Wednesday, May 4, 2016 12:00 AM

Design work begins for $65 million cancer center

This week the Community Medical Centers Board of Trustees authorized architectural design and other preconstruction work for a regional cancer treatment and research center — the first of its kind in the San Joaquin Valley.
 

An aerial of the Clovis Community Medical Center looking south towards Herndon, shows where the regional cancer center is proposed to be built on the north side of the hospital campus.
The center will be designed to serve the entire Community system and patients throughout the Valley – combining services and expertise provided in multiple locations including Community Regional Medical Center in downtown Fresno, the California Cancer Center in north Fresno and Clovis Community Medical Center. 

The envisioned center will be located on the Clovis Community campus, adjacent to Highway 168.  The facility will be three stories tall and nearly 100,000 square feet, at an estimated cost of $65 million.

“The center will provide comprehensive outpatient treatment for cancer of all kinds in a single location, improving coordination of care and creating a seamless experience for patients,” said Tim Joslin, Community’s President and CEO. “This is the best-practice way to combat cancer.” 

The center would also conduct cancer research in partnership with the University of California, San Francisco Medical Center, with the goal of becoming a “Designated Cancer Center” by the National Cancer Institute.  Ten such centers exist in California, but none in the San Joaquin Valley.

“This cancer center couldn’t come at a better time,” said Michael Peterson, M.D., Associate Dean and Chief of Medicine at UCSF Fresno Medical Education Program.  “With new cancer cases projected to increase by 45% nationwide by 2030, this will be a recognized best-practice location – elevating cancer treatment, research and ultimately positive patient outcomes.”

Projections for the Valley show a nearly 30% increase in the need for cancer surgeries and radiation treatments within the next decade, said Paul Ortiz, Community’s vice president of cancer services. “Cancer will affect us all,” he said.

Community has a history of being on the forefront of cancer care locally, starting in 2005 with the world’s first “Generation 4” CyberKnife for noninvasive laser treatment of hard-to-reach tumors—especially prostate and lung cancers so prevalent in the Valley. More recently in 2014, Community invested $6 million in linear accelerators at the California Cancer Center.

Funds to build the regional cancer center are expected to come from Community’s operations and from fund raising.

“What excites me most is that the vision for this project centers on our patients,” said Christopher Perkins, M.D., board-certified medical oncologist. “The goal is to build a world-class cancer treatment facility to keep patients closer to their homes and their families’ support. Currently, patients too often seek treatment at cancer centers hundreds of miles away.”

Dr. Uma Swamy, radiation oncologist at Community’s California Cancer Center, said cancer requires multiple types of treatments, lab work and follow up from many providers. “When all of it is in one place, patients can get their care faster and easier. And that’s a huge benefit for providers and for patients,” she said.

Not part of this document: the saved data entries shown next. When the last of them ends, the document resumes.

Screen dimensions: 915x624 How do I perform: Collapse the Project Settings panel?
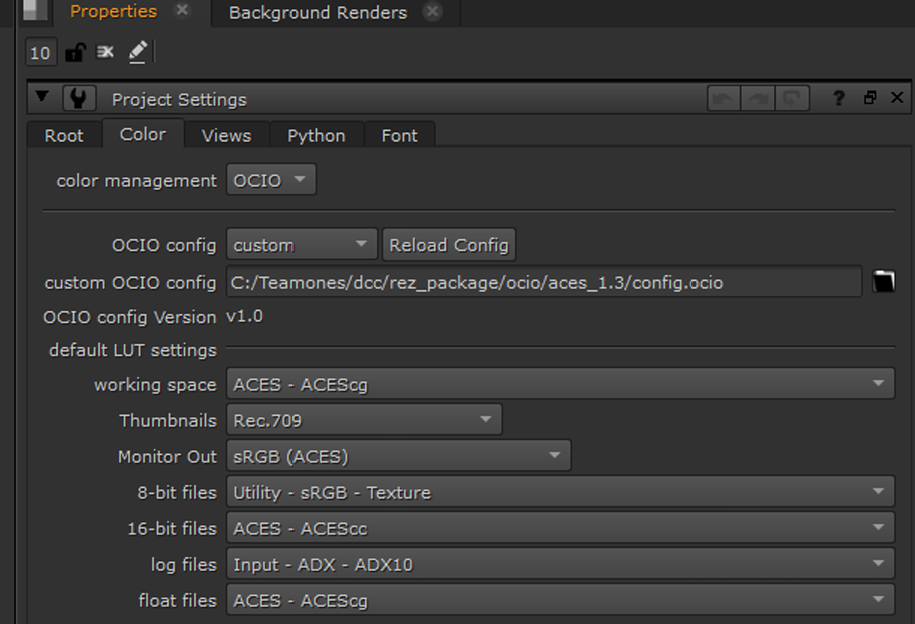pos(42,98)
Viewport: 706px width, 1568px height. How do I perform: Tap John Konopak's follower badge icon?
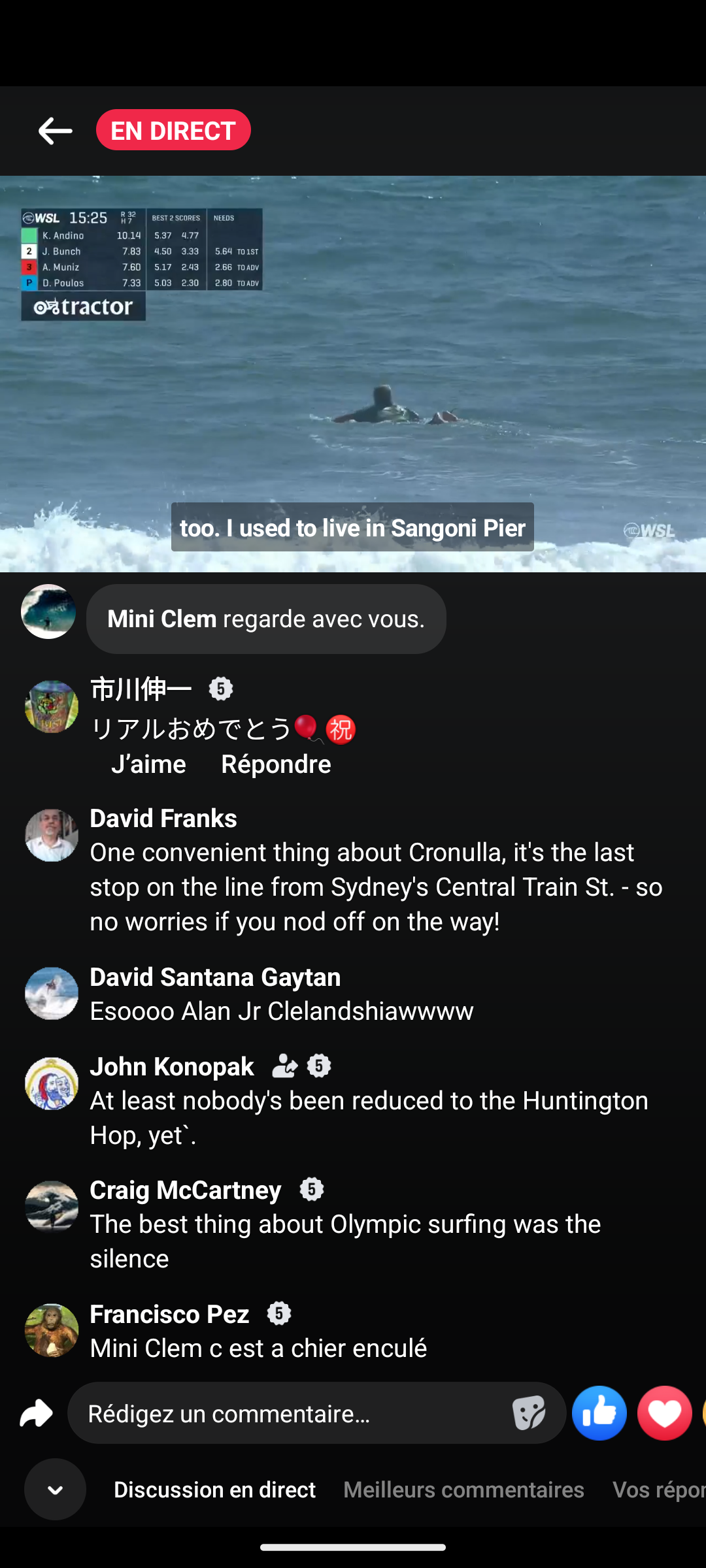pyautogui.click(x=284, y=1066)
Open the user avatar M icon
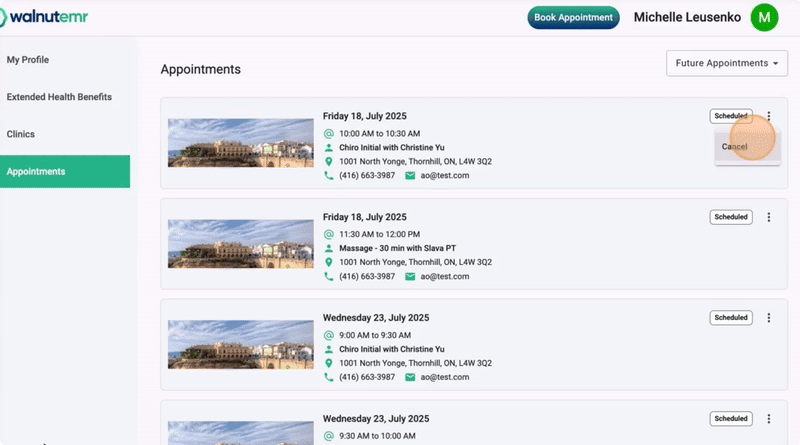Image resolution: width=800 pixels, height=445 pixels. (765, 17)
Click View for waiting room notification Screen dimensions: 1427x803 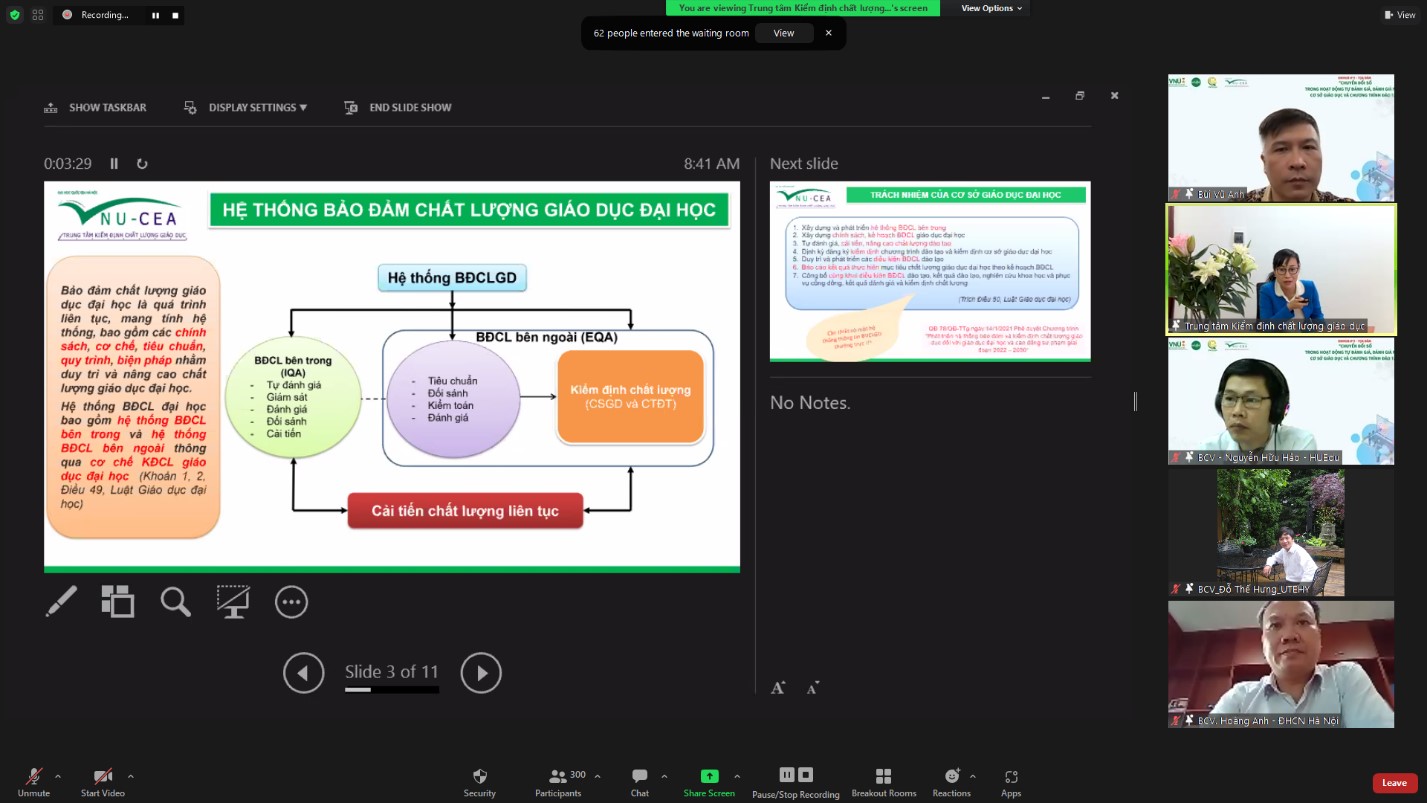[x=783, y=33]
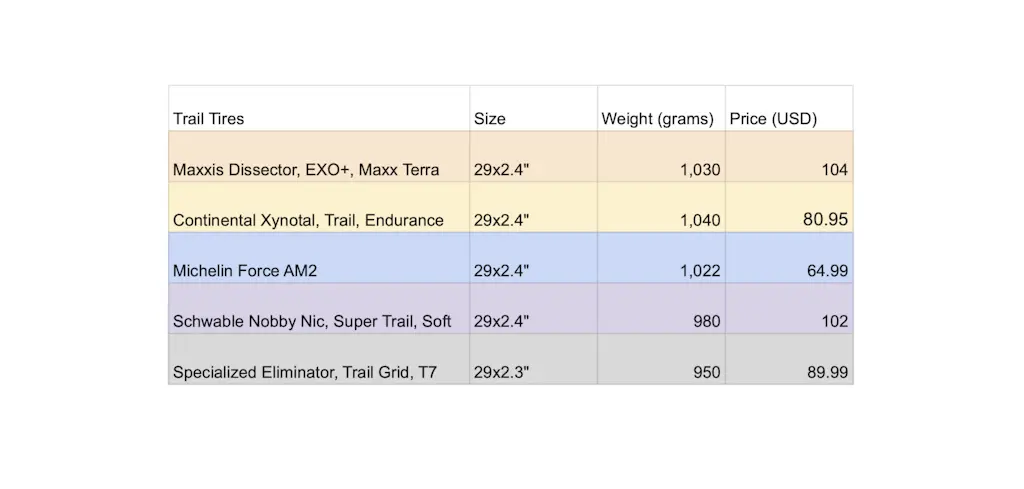This screenshot has height=489, width=1024.
Task: Select the Michelin weight value 1,022
Action: pyautogui.click(x=700, y=270)
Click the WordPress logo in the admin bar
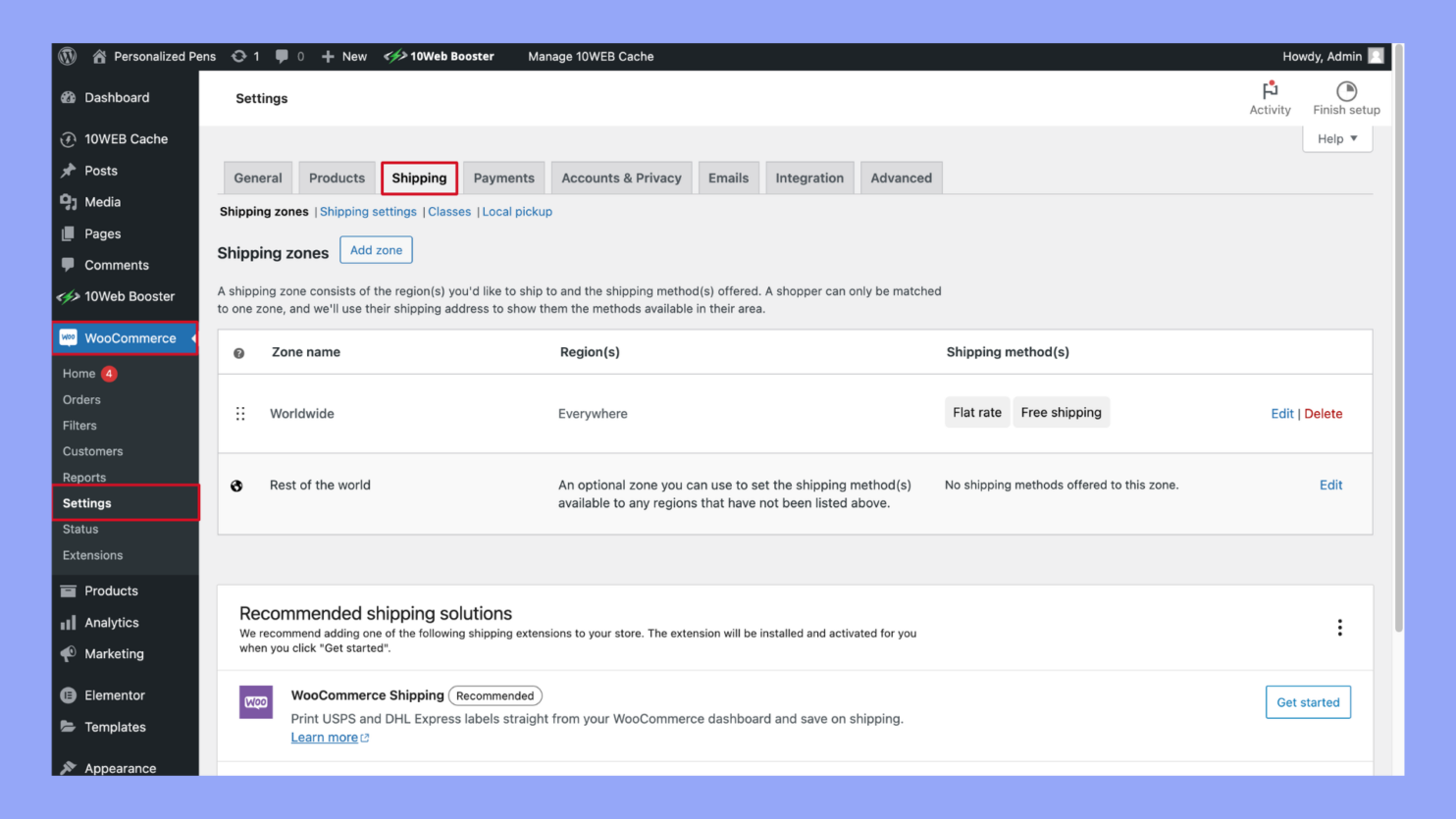 pos(67,56)
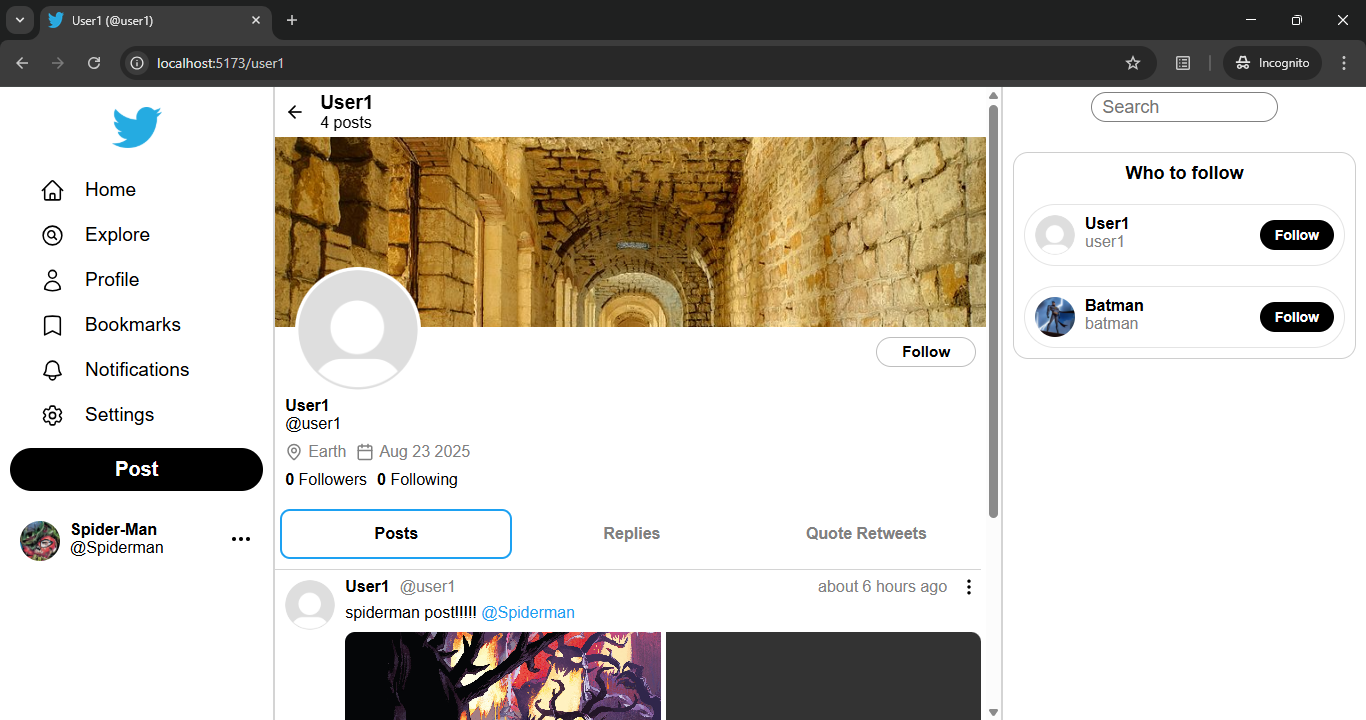1366x720 pixels.
Task: Click the back arrow beside User1 header
Action: click(x=295, y=112)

"A regional center like this provides three main advantages for Valley patients," said Dr. Uzair Chaudhary, an oncologist/hematologist with UCSF Fresno and Community Regional. “The center will give Valley patients access to disease-specific, comprehensive, multi-disciplinary teams. So a patient who is diagnosed with a lung nodule or prostate cancer will see a team of lung cancer experts or prostate cancer experts,” he said. “Number two, patients will have access to innovative clinical trials and research, so they don’t have to seek that outside the Valley. And number three, we want to treat patients as a whole, so we will have all the ancillary help they need – for instance physical therapy, social supports, nutritional counseling and alternative therapies.”

The preconstruction and design phase for the project is expected to take 6 to 10 months. Community’s Board of Trustees would then authorize the actual construction expenditure and timeline.